STATED TASK A: Rewrite the stretch of the CFD article from "However, if you" through "the CFD meaning.", putting "subtleties" in place of "nuances".
STATED TASK B: Extend the CFD article past its final sentence with a few more paragraphs in the same style.

SELECTED TEXT:
CFD: Definition and Advantages

Probably every trader came across the abbreviation of CFD, at least once.

CFD: Definition and Advantages
Slava Loza Forex Trader & Analyst
CFD: Definition and Advantages

However, if you ask traders what this means, the answer in most cases will be something like this: “It’s a kind of Forex, but only for stocks.”

In principle, it’s close to the truth, but there are some nuances. We’re going to talk about them in this article. First, let's look at the CFD meaning.

What exactly is CFD?

CFD (short for Contract For Difference) is a kind of a contract between a buyer (usually a trader) and a seller (broker) that stipulates that one party will pay the difference between the current value of an asset and its value at contract time to another party. The party obliged to pay is determined by comparing the direction of the actual price movement with that agreed in the contract.

According to the definition, it can be assumed that the contract for difference (CFD) is used mainly for making a speculative profit, as well as for hedging.

GIVEN INFORMATION:
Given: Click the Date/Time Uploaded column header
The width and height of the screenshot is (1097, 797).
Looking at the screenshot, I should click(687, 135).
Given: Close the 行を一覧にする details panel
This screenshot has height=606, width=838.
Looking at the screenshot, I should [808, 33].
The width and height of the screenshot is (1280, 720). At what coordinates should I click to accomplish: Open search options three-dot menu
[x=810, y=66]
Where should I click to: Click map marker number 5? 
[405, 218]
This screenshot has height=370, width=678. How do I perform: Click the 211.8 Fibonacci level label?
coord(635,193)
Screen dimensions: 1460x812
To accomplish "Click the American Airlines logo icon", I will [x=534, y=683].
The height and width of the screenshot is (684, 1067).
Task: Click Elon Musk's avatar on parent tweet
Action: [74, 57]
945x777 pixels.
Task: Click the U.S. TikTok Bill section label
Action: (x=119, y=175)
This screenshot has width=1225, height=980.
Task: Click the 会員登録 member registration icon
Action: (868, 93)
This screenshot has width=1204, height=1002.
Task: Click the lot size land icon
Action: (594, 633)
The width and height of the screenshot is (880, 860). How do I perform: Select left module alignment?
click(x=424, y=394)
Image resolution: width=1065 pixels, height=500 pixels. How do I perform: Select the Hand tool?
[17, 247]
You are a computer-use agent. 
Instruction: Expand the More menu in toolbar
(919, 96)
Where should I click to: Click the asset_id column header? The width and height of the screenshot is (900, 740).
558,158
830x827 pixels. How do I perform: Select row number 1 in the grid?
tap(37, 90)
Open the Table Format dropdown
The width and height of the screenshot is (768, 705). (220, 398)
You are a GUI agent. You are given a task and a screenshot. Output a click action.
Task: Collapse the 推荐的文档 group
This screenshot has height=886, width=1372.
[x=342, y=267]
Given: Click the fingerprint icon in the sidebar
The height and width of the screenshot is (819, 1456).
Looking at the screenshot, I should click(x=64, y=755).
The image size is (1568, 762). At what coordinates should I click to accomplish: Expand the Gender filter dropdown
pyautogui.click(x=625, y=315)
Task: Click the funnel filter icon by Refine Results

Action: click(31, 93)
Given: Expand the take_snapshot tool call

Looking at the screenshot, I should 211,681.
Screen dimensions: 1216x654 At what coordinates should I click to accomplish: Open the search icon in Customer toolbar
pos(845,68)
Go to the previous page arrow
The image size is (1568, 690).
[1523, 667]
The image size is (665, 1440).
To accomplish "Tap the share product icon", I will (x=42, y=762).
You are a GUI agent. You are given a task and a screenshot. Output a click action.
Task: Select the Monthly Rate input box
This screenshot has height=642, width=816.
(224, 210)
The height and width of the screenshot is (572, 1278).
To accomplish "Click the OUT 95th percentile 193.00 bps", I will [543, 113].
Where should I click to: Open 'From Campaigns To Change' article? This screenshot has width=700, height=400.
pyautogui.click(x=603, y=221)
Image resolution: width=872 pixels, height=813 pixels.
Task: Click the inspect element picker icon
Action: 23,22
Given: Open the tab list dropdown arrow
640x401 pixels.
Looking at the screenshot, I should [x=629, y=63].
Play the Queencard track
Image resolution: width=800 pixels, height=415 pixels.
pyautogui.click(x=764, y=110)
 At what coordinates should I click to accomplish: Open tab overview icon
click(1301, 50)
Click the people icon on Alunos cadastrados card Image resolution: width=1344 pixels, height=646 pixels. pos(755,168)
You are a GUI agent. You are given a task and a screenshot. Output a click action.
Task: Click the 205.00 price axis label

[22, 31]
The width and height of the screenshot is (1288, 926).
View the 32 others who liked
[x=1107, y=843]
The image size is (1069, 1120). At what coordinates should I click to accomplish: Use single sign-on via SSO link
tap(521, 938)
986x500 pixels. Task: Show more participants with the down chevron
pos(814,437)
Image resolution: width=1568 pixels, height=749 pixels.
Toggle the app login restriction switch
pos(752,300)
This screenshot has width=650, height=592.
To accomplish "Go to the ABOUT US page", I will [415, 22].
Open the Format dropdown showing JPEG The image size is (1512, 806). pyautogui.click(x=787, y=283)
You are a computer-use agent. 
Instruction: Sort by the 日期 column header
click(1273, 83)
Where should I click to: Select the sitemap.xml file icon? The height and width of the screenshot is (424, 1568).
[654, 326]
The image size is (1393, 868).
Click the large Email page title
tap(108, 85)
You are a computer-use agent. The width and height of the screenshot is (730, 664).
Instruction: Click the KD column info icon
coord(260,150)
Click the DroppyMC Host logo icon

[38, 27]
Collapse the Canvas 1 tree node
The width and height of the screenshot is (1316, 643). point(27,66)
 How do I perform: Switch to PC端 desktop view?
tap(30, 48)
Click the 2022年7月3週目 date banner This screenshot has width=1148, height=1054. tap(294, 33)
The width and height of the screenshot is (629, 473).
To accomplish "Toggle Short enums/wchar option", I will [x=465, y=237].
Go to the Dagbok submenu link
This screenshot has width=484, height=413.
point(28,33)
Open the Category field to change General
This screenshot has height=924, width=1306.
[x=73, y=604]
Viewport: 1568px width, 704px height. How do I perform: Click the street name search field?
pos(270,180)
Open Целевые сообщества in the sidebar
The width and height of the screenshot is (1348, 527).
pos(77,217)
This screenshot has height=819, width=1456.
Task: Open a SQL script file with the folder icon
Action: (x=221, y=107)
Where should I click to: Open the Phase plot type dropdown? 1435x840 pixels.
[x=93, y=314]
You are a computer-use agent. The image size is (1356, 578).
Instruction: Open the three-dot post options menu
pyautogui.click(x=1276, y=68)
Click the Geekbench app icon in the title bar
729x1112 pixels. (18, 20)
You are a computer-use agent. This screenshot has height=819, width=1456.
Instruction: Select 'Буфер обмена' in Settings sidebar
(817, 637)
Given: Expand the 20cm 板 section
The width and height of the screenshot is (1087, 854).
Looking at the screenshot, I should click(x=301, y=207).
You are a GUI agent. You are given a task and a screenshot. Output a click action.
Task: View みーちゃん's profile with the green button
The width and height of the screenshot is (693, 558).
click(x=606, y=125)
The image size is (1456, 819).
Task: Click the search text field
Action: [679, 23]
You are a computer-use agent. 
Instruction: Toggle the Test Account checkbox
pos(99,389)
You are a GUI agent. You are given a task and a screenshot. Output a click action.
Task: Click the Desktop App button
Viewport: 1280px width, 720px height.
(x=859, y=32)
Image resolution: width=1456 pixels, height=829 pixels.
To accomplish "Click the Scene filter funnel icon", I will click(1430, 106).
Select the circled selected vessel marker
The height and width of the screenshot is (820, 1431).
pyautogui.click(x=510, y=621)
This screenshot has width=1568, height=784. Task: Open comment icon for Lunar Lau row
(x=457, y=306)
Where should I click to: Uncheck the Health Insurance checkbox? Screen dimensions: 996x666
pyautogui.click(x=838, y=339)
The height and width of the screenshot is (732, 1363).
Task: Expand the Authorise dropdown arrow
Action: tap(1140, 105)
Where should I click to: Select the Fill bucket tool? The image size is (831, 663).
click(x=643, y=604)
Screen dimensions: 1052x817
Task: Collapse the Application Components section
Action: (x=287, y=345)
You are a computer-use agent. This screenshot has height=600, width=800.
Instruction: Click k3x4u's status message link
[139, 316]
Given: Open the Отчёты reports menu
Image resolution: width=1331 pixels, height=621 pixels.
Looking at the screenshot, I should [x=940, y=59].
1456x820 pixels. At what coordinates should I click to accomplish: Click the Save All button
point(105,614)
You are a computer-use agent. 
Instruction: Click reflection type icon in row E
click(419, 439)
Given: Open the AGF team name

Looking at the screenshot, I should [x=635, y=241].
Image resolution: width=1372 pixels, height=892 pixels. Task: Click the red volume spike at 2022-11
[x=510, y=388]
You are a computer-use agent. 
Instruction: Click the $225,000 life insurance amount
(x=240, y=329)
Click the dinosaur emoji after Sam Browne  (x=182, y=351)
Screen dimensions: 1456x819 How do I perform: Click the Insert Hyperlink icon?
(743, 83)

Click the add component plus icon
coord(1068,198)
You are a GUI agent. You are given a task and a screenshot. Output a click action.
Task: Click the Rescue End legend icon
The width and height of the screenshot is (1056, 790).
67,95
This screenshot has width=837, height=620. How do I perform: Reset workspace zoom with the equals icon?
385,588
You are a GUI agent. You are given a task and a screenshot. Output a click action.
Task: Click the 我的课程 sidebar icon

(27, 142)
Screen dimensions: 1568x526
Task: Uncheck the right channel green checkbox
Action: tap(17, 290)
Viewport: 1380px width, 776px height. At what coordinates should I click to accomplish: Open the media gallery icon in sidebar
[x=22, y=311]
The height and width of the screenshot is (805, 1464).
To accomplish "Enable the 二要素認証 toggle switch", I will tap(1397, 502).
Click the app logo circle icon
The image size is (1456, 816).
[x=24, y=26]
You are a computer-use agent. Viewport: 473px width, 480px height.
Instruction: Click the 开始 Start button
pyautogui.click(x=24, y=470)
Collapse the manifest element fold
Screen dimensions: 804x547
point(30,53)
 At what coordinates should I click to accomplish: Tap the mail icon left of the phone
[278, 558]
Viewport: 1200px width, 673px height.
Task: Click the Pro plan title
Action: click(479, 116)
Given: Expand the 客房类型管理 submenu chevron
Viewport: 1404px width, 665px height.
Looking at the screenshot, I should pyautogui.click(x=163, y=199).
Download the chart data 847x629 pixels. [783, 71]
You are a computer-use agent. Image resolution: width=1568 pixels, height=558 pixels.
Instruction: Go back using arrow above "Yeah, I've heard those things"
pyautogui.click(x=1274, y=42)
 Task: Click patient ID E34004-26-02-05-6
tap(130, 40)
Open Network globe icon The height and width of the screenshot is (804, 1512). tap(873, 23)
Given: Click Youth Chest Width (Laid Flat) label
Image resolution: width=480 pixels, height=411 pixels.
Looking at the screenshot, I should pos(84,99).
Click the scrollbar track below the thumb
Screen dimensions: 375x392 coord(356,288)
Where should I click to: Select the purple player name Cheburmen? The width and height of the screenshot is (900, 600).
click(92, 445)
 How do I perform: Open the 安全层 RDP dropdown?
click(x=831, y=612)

RESULT A:
However, if you ask traders what this means, the answer in most cases will be something like this: “It’s a kind of Forex, but only for stocks.”

In principle, it’s close to the truth, but there are some subtleties. We’re going to talk about them in this article. First, let's look at the CFD meaning.

RESULT B:
CFD refers to derivative financial instruments. This means that its main purpose is not to receive a physical underlying asset, but, as mentioned above, to make a speculative profit. For example, if you buy CFD on coffee, nobody will deliver coffee in your warehouse, as it would happen with a future contract upon its expiration.

Let's try to figure out the exact meaning of CFD contracts on the real-world example.

Illustrative Example of CFD: Betting at Pub

Imagine that you and your friend are sitting in a pub and getting some rest after a working day. TV is broadcasting news showing a regular report on Brexit and possible implications for the British pound. You switch to this topic and start the following dialogue with your friend:

You: Somehow I doubt that Brexit will take place… They’ll fail to get their work done on schedule. I’m sure the pound will drop even lower.
Friend: They’ll make every effort to bring the pound back to its starting point.
You: Let’s bet I’ll be right eventually!?
Friend: Well, agreed!
You: If the pound continues to drop by the New Year, you will pay me a tenfold difference between the current exchange rate and the one at the New Year’s time. If the pound strengthens, I will pay you the tenfold difference. Deal?
Friend: Deal!

Now imagine that you’re a trader and your friend is a broker. That is, he acts as counterparty to your trade. As a result, one of you will make a profit, and the other will incur losses: it depends on the exchange rate movements of the underlying asset, which is the pound in this case.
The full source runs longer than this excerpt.